Lawmaker Ben Chan Han-pan of the Democratic Alliance for the Betterment and Progress of Hong Kong said he had told the chief secretary at the meeting about the difficulties young residents studying at mainland universities faced as they were unable to get quarantine hotel bookings.

“Many of them have received offers from mainland universities, but there were not enough quota [spots] for them to be quarantined in the mainland,” he said after the meeting.

“I hope that mainland authorities can allow ‘reverse quarantine’, which means that Hong Kong people can be isolated in the city’s hotels for a week first, before they travel back to the mainland.”

Ben Chan said party chairman Starry Lee Wai-king would write to Beijing’s liaison office to ask that the mainland accept a reverse quarantine set-up.

The legislators said Eric Chan had told them that management and personnel in isolation centres could be organised and administered by the mainland authorities and that there had been follow-up discussions over the past few days.

Travellers who go to the mainland currently need to be quarantined in a mainland hotel for seven days, followed by three days of home surveillance.

They can take part in a lottery for one of about 2,000 daily quota slots for crossing the border.

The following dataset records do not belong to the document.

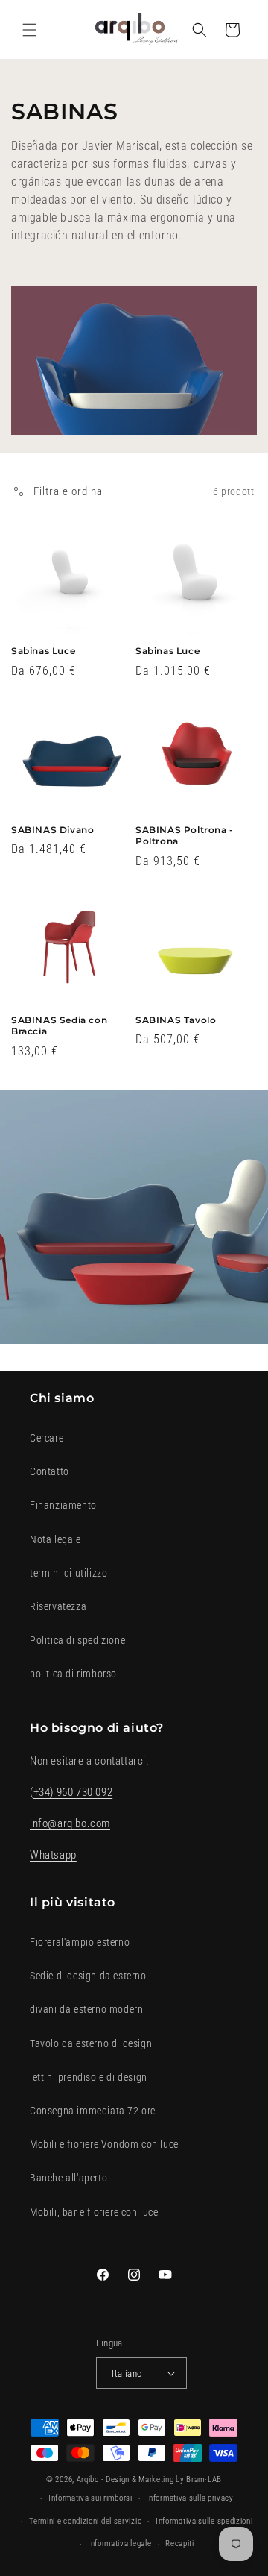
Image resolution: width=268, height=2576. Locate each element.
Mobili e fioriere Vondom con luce (104, 2144)
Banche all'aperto (68, 2178)
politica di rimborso (73, 1674)
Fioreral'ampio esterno (80, 1942)
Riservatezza (58, 1606)
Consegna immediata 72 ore (93, 2111)
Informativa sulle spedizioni (204, 2521)
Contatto (49, 1471)
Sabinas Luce (43, 650)
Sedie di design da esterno (88, 1976)
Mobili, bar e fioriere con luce (94, 2212)
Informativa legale (120, 2543)
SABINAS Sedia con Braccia (59, 1025)
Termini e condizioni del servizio (85, 2521)
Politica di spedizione (77, 1640)
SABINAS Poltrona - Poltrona (184, 835)
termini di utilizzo (68, 1573)
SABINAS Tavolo (175, 1019)
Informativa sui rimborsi (90, 2498)
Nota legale (55, 1539)
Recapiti (179, 2543)
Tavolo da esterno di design (91, 2043)
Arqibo (88, 2479)
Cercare (46, 1438)
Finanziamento (63, 1505)
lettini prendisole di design (88, 2077)
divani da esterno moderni (88, 2009)
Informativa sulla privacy (190, 2498)
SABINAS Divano (52, 829)
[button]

Stanley Ng Chau-pei, the president of the Federation of Trade Unions (FTU), and Kowloon Central lawmaker Kitson Yang Wing-kit said they had also raised the problem.

“Time doesn’t wait. If the students cannot arrive at their universities and get registered, they could be forced to defer their studies or even lose their places in the universities,” Yang warned.

Yang said the chief secretary told him during the meeting that the government “would not rule out” charter flights if it would help students to return to the mainland.

But a source emphasised that was just one of the measures that authorities might consider.

A man heads for a coronavirus test at the border crossing into mainland China at Shenzhen Bay.


Chief Executive John Lee Ka-chiu last month hinted that the government had been in regular cross-border communication in a bid to “minimise the inconvenience of quarantine caused to residents returning to the mainland”.

Lee said one of the ways suggested by civic groups to ease the problem was to transform some of the city’s temporary hospitals into quarantine centres for people who wanted to cross the border, which would reduce pressure on hotels on the mainland side.

Regina Ip Lau Suk-yee, the convenor of the Executive Council, said she had discussed the relaxation of city quarantine rules with health minister Lo Chung-mau during the session.

She said many business representatives suggested the government should allow people who tested positive for the coronavirus to remain in their quarantine hotels instead of sending them to Penny’s Bay, a government quarantine centre.

Ip explained that Lo had said that he agreed that the Covid-19 risk of isolating people at their hotels would be lower than what would be the case if they were transferred elsewhere. But she said that the hotel industry was reluctant to accept the idea.

Officials also briefed lawmakers on the three-month city clean-up campaign and canvassed the opinions of lawmakers on a variety of subjects.

Bill Tang Ka-piu, an FTU lawmaker, said the government needed to examine how styrofoam boxes, used to bring vegetables across the border, had piled up on streets after mainland authorities had refused to take them back because of the city’s coronavirus situation.

The 90 minute session was the second of its kind.

John Lee visited the Legislative Council last month for a meeting designed to improve communication between the executive and legislative branches of government.